As a beam team leader, Jackson is involved in training upcoming CLS users. Along with an NRC colleague, he holds two-day training sessions in which trainees are introduced to the CLS, given a demonstration and then walked through how to take measurements on their own samples using the beamline.
Thomlinson says it will likely take two or three years before the size of the community on any given beamline can be established. But it is expected, he says, that some beamlines will be more sought after than others.
“We already know, for example, that the protein crystallography beamline — we’re building one, we’re funded for a second one — both of those, before they turn on, are grossly oversubscribed,” Thomlinson says. “Whereas, if you go to something like, say, a gas phase spectroscopy beamline — that’s a smaller community. We anticipate full utilization of all the beam time, but in particular areas, you’ll have people competing for the limited time resource.”
Kenneth Ng, PhD, an assistant professor in the department of biological sciences at the University of Calgary (Calgary, AB), is one of the researchers who plans to be on board for the CLS protein crystallography beamline, the Canadian Macromolecular Crystallography Facility. Ng uses X-ray crystallography to better understand proteins’ 3-D structure and function.
Relative to laboratory-produced X-rays, the much stronger synchrotron radiation allows researchers to obtain much better data, “especially on difficult systems where we can only produce really small crystals or crystals of poor quality, which basically we can’t do very much with in the lab,” Ng says.
Beaming Milestones
Having a more local synchrotron source will substantially save on time and travel costs, Ng says. So far, his team has relied mostly on the Advanced Light Source, a division of Berkeley Lab (Berkeley, CA), with which the Alberta Synchrotron Institute (Edmonton, AB) has a usage agreement.
Part of Ng’s research is looking at viral diseases, with an end goal of rational structure-based drug design.

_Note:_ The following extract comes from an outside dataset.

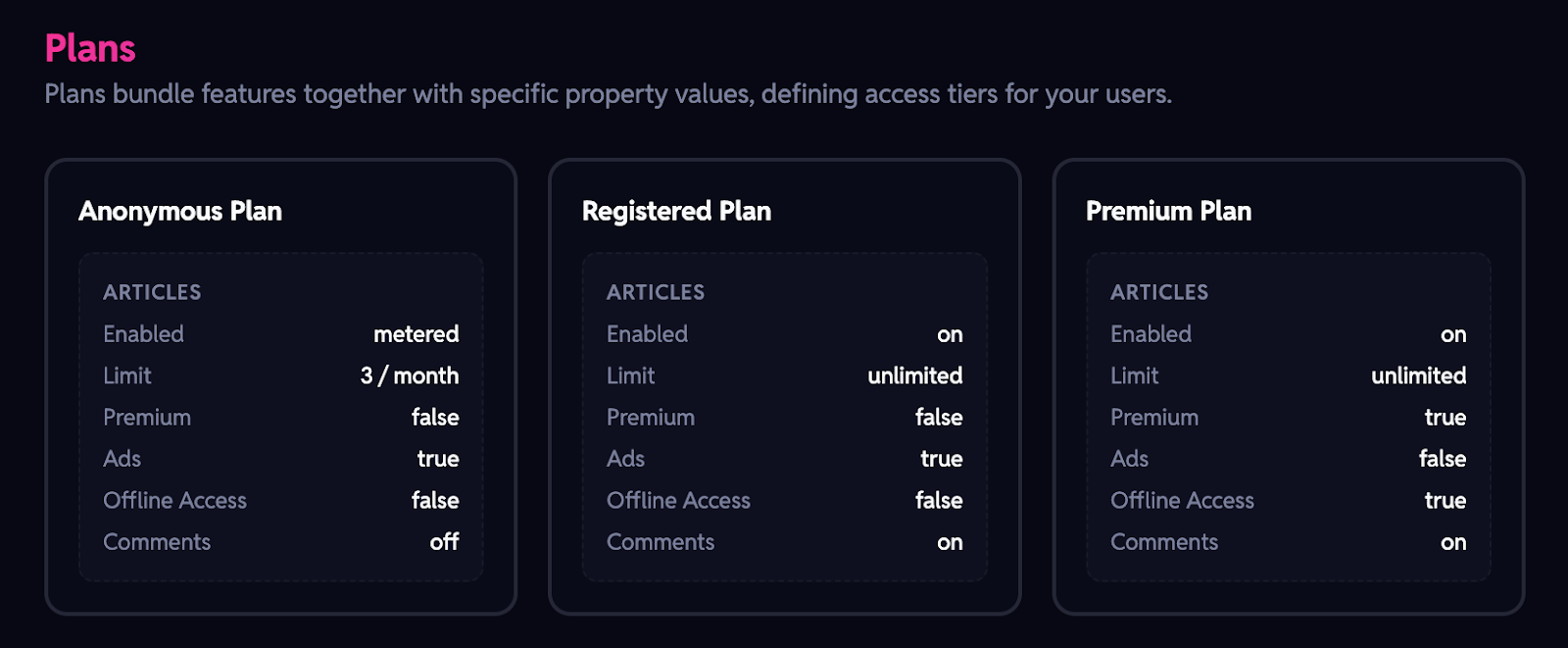
Task: Click Comments off value in Anonymous Plan
Action: (x=444, y=542)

He’s working with positive-strand RNA viruses, such as the Norwalk and West Nile viruses, determining the 3-D structure of each virus’s replicating enzyme, RNA polymerase.
Other research involves the opportunistic bacterium Clostridium difficile. “The problem with this bacterium is that once it starts growing in your intestine it produces a toxin, which is a big protein that the bacterium secretes out into the intestine and then it binds the cells in your intestine and starts damaging them,” Ng says. Consequently, he adds, severe diarrhea, destruction of the intestine and death can follow.

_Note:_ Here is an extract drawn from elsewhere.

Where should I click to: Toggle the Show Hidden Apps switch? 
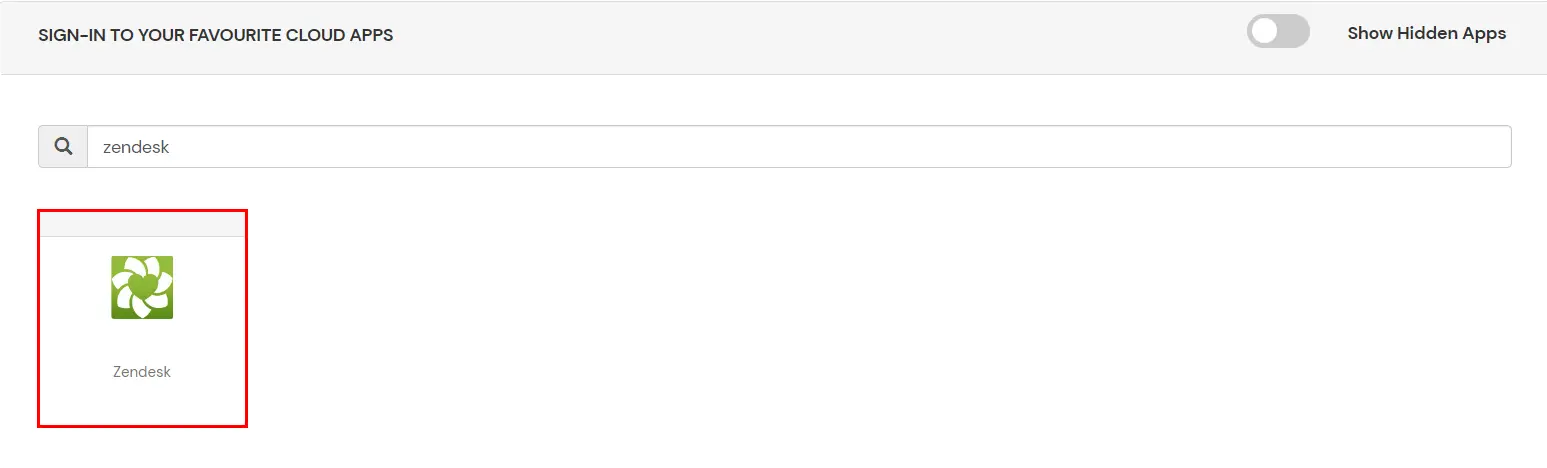coord(1277,32)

“What we’re doing is using this X-ray crystallography to determine the structure of the toxin or parts of the toxin that are important for the toxin to bind to the intestinal cells,” Ng says. A next step, he says, is collaborative work with scientists involved with in vivo drug testing to develop a carbohydrate-based inhibitor to the toxin.
CLSI’s first priority, Thomlinson says, is to get industrial usage of the facility, with a long-term goal of 25-per-cent. “It’s a goal. It’s a real stretch on some beamlines; others we know we’ll get there,” he says. “Historically, around the world, it’s been a very difficult task to get a large percentage of industrial participation — 25 per cent has never been achieved anywhere.”
Working toward that goal means dealing with the steep learning curve facing industry, he says.
“There’s a large degree of education still required in the industrial sector in terms of the advantages of using synchrotrons as a part of their overall scientific development programs,” Thomlinson says. “So we’ve been unique. We’re the first facility I know of in the world that started off long before turning on the switch, developing a — I’ll call it a capacity in the industrial sector to use this facility . . . We hope that by being proactive prior to startup we’ll have a better return on the industrial sector.”